I wanted to see this for myself, so I poked my head out the front door and found myself looking right at a couple of stressed out officers standing where the security guards had been a few minutes earlier. They didn’t have a lot of patience for anyone attempting to come into, or out of, the door. A portly Parisian policeman ushered me back to where I’d come from and made some reference about an issue of paramount security. I asked if I could leave, and he shook his head, and then let everyone else in the building know that the office would be closed indefinitely, and we were not permitted to exit or enter the building for an indeterminate amount of time. Then he said a bunch of stuff in rapid French and left through the front door.
“Qu’est-ce qui se passe?” I asked the receptionist.
“Je ne sais pas.Un problème de sécurité tres important. Une bombe peut-être…” She replied calmly.
“Peut-être.” She shrugged – of course she would shrug – and got back to work.
OK. Great. I’m stuck in a building, there is potentially a bomb buried underneath the front door and my pregnant wife is trying to get in. Super.
Meanwhile, in the outside world, Sarah had been directed into the next available door on the street, which the policeman had told her was the alternate entrance to the Doctor’s office. She gave me another call and asked what was up. I told her: “It seems there is a bomb in front of the door. There might be a back door on the other side of the building.”
“A bomb?! Should we be concerned?”
“I dunno. I asked the lady. She shrugged.” I really hate it when they shrug. “Where are you?”
“I think the Portuguese embassy. They can’t help me. I’m going to see if there’s another door.”
Anyhow, long story short, Sarah made it into the building around 3:50, just in time for our 3:00 appointment. The appointment was slightly longer than usual, on account of the Doctor leaving us every few minutes to watch the bomb squad, who were working just 2 meters outside of his window, but it was eventful.

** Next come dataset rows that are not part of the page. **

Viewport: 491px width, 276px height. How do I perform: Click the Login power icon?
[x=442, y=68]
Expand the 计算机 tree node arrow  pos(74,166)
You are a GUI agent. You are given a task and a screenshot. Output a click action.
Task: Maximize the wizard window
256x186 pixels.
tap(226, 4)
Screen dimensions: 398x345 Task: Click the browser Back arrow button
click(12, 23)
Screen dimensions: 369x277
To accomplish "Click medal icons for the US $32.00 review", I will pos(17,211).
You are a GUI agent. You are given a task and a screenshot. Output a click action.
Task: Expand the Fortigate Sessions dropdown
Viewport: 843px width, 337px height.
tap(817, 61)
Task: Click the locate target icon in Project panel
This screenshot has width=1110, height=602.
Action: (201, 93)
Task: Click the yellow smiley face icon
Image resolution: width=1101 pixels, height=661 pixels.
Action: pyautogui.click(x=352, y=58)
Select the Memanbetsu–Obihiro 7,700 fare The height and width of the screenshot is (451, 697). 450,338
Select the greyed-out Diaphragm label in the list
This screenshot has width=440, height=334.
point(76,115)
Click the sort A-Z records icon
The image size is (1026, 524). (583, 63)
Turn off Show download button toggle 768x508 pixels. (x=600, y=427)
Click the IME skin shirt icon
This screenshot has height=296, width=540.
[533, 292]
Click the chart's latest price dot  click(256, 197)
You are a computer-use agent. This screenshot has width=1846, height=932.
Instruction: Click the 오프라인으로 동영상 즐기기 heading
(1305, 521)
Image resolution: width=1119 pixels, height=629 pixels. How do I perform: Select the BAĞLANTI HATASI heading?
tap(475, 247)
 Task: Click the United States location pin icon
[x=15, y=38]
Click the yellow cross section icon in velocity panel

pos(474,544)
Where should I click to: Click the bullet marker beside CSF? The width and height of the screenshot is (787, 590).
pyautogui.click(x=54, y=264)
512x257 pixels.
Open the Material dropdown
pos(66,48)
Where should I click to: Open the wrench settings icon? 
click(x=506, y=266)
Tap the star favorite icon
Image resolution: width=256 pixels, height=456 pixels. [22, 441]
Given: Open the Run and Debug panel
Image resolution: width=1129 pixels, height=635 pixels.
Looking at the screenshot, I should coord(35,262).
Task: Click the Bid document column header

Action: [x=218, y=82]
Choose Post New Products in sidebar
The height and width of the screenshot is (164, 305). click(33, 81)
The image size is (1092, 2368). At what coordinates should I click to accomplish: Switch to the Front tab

After measuring the head, the legs, the arms, the legs again, and so on, he broke the news that ‘C’est un garcon.’ I don’t know how he could tell, the only sure fire sign that I’m aware of having never been visible on the screen. But he was very confident.
So, if you find yourself looking for booties or bonnets, better stick with blue. It’s going to be a boy.
For our next trick: coming up with a list of names!